In 1978, in fact, the U.S. government passed the Electronic Fund Transfer Act (EFTA). This law put in place consumer protections around specific types of electronic transfers of money.

Several different types of external transfer are covered by the EFTA:

Wire transfers are another type of EFT payment that moves money quickly between financial institutions around the globe. Sending money internationally must be done via a wire transfer. Wire transfers are typically conducted via specific bank-to-bank networks like the Society for Worldwide Interbank Financial Telecommunication (SWIFT) or Fedwire systems.

The Difference Between EFT and ACH

One of the most common sources of confusion when it comes to external transfers is the difference between EFT and ACH. ACH stands for automated clearing house, which is becoming a very popular way to make external transfers.

Funds sent via ACH can take up to four days to arrive in your recipient’s bank account because these transfers are processed in batches rather than in real-time.

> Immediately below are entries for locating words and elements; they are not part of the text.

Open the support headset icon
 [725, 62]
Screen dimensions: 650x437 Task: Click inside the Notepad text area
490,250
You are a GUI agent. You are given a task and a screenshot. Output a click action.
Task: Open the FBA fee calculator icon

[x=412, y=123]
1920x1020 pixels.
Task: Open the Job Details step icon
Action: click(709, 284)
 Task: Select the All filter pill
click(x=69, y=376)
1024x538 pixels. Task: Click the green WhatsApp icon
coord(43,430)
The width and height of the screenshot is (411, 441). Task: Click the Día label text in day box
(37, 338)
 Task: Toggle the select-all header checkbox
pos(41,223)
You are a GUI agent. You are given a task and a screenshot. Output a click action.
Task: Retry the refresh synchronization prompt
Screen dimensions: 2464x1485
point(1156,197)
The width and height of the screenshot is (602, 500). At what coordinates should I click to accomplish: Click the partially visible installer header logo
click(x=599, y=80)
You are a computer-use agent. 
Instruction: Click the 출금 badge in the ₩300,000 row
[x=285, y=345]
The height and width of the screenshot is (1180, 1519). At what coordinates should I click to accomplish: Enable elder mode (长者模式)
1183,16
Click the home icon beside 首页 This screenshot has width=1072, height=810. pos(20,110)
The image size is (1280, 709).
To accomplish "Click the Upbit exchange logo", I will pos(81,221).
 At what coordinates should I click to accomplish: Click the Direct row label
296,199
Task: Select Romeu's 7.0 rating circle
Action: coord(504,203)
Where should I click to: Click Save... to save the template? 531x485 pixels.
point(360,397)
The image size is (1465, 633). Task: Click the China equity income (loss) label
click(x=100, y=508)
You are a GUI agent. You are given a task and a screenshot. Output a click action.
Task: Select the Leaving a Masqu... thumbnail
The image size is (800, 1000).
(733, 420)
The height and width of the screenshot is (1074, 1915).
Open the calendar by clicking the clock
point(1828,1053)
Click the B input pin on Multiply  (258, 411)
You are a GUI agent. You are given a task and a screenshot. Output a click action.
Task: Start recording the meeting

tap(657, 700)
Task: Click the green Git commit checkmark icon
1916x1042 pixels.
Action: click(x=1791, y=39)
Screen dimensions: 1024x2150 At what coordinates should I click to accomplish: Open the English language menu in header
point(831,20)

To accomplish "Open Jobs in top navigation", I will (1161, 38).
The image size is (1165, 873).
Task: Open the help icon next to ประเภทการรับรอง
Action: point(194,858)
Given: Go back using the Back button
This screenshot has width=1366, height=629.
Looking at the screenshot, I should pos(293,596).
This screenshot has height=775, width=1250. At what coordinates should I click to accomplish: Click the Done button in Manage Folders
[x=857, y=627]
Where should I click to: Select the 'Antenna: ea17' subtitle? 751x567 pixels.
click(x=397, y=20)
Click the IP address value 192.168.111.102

The ACH network essentially acts as a financial hub and helps people and organizations move money from one bank account to another. ACH transactions consist of direct deposits and direct payments, including business-to-business (B2B) transactions, government transactions, and consumer transactions.

The modern ACH Network experienced significant growth in 2021, with 29.1 billion payments valued at $72.6 trillion, and Same Day ACH payment volume grew nearly 74%. Many fintech companies are now focused on B2B payments as a segment that needs more streamlining, and ACH is one of the new features they added to execute B2B payments. Stripe is one example of these fintechs.

ACH transfers are a little different from standard EFT transfers. When you use your debit or credit card, for example, you are setting up an EFT transaction that happens in real-time. ACH payments, by contrast, are processed in batches each day. 

This means that funds sent via ACH can take from one to four days to move from one account to another, depending on the two financial institutions involved in the transaction. Larger banks can often process ACH payments faster than smaller banks.

The Bottom Line

External transfers are a fundamental part of the modern banking system, allowing individuals and corporations to move money easily between accounts. They are typically easy to set up, but you should be careful if you are asked to make an external transfer to a company or individual you don’t know personally.